ENTRIES SUPPLIED start

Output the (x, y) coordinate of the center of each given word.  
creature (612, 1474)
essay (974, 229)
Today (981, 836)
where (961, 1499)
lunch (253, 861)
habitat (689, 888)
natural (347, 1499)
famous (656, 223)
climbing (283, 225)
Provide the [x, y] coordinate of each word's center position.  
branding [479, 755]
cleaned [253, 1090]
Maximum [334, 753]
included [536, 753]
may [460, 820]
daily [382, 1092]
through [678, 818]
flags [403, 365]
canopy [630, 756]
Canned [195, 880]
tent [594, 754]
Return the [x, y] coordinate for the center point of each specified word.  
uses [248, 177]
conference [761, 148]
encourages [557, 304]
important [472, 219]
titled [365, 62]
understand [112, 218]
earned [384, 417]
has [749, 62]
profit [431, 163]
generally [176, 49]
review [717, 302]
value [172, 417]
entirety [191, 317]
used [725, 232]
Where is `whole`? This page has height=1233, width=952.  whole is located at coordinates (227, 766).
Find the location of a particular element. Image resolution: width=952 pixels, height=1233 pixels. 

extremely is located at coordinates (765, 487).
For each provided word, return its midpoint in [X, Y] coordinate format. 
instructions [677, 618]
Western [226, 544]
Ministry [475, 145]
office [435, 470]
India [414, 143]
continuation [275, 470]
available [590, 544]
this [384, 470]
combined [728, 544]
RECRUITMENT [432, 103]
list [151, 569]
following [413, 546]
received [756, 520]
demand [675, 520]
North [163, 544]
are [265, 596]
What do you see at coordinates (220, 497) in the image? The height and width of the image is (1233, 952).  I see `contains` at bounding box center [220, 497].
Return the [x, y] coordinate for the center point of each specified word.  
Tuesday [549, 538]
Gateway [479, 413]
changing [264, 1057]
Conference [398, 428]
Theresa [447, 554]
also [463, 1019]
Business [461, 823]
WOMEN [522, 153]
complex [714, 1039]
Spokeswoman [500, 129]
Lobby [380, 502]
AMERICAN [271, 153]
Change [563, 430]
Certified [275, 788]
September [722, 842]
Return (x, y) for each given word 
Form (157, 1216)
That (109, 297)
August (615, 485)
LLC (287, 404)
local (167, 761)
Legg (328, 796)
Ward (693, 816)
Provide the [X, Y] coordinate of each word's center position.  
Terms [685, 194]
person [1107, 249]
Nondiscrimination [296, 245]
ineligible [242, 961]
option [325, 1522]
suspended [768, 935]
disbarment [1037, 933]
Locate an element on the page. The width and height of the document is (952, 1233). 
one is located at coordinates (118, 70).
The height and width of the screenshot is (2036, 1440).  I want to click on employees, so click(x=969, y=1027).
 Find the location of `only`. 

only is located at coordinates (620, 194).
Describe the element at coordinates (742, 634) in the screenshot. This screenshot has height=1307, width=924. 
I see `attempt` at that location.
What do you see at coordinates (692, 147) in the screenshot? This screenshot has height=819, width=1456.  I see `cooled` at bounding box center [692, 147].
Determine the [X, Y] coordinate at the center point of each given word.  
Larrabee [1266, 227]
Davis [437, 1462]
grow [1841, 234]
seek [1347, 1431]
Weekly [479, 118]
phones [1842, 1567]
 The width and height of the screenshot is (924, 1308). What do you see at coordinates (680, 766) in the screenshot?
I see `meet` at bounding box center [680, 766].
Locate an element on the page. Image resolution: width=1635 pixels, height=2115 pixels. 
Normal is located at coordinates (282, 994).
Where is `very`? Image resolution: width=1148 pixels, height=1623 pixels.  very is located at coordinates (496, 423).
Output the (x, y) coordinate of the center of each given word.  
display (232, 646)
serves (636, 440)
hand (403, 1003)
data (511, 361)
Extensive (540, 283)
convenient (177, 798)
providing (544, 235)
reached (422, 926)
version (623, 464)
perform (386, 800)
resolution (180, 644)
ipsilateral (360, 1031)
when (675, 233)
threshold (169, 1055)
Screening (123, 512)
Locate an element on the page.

ENTRIES SUPPLIED end

### STATED GOAL
Copy all of the data above line for line, without changing anything.

### FINISHED ANSWER
Output the (x, y) coordinate of the center of each given word.  
creature (612, 1474)
essay (974, 229)
Today (981, 836)
where (961, 1499)
lunch (253, 861)
habitat (689, 888)
natural (347, 1499)
famous (656, 223)
climbing (283, 225)
Provide the [x, y] coordinate of each word's center position.  
branding [479, 755]
cleaned [253, 1090]
Maximum [334, 753]
included [536, 753]
may [460, 820]
daily [382, 1092]
through [678, 818]
flags [403, 365]
canopy [630, 756]
Canned [195, 880]
tent [594, 754]
Return the [x, y] coordinate for the center point of each specified word.  
uses [248, 177]
conference [761, 148]
encourages [557, 304]
important [472, 219]
titled [365, 62]
understand [112, 218]
earned [384, 417]
has [749, 62]
profit [431, 163]
generally [176, 49]
review [717, 302]
value [172, 417]
entirety [191, 317]
used [725, 232]
Where is `whole`? This page has height=1233, width=952.  whole is located at coordinates (227, 766).
Find the location of a particular element. Image resolution: width=952 pixels, height=1233 pixels. 

extremely is located at coordinates (765, 487).
For each provided word, return its midpoint in [X, Y] coordinate format. 
instructions [677, 618]
Western [226, 544]
Ministry [475, 145]
office [435, 470]
India [414, 143]
continuation [275, 470]
available [590, 544]
this [384, 470]
combined [728, 544]
RECRUITMENT [432, 103]
list [151, 569]
following [413, 546]
received [756, 520]
demand [675, 520]
North [163, 544]
are [265, 596]
What do you see at coordinates (220, 497) in the image? The height and width of the image is (1233, 952).  I see `contains` at bounding box center [220, 497].
Return the [x, y] coordinate for the center point of each specified word.  
Tuesday [549, 538]
Gateway [479, 413]
changing [264, 1057]
Conference [398, 428]
Theresa [447, 554]
also [463, 1019]
Business [461, 823]
WOMEN [522, 153]
complex [714, 1039]
Spokeswoman [500, 129]
Lobby [380, 502]
AMERICAN [271, 153]
Change [563, 430]
Certified [275, 788]
September [722, 842]
Return (x, y) for each given word 
Form (157, 1216)
That (109, 297)
August (615, 485)
LLC (287, 404)
local (167, 761)
Legg (328, 796)
Ward (693, 816)
Provide the [X, Y] coordinate of each word's center position.  
Terms [685, 194]
person [1107, 249]
Nondiscrimination [296, 245]
ineligible [242, 961]
option [325, 1522]
suspended [768, 935]
disbarment [1037, 933]
Locate an element on the page. The width and height of the document is (952, 1233). 
one is located at coordinates (118, 70).
The height and width of the screenshot is (2036, 1440).  I want to click on employees, so click(x=969, y=1027).
 Find the location of `only`. 

only is located at coordinates (620, 194).
Describe the element at coordinates (742, 634) in the screenshot. This screenshot has height=1307, width=924. 
I see `attempt` at that location.
What do you see at coordinates (692, 147) in the screenshot? This screenshot has height=819, width=1456.  I see `cooled` at bounding box center [692, 147].
Determine the [X, Y] coordinate at the center point of each given word.  
Larrabee [1266, 227]
Davis [437, 1462]
grow [1841, 234]
seek [1347, 1431]
Weekly [479, 118]
phones [1842, 1567]
 The width and height of the screenshot is (924, 1308). What do you see at coordinates (680, 766) in the screenshot?
I see `meet` at bounding box center [680, 766].
Locate an element on the page. Image resolution: width=1635 pixels, height=2115 pixels. 
Normal is located at coordinates (282, 994).
Where is `very`? Image resolution: width=1148 pixels, height=1623 pixels.  very is located at coordinates (496, 423).
Output the (x, y) coordinate of the center of each given word.  
display (232, 646)
serves (636, 440)
hand (403, 1003)
data (511, 361)
Extensive (540, 283)
convenient (177, 798)
providing (544, 235)
reached (422, 926)
version (623, 464)
perform (386, 800)
resolution (180, 644)
ipsilateral (360, 1031)
when (675, 233)
threshold (169, 1055)
Screening (123, 512)
Locate an element on the page.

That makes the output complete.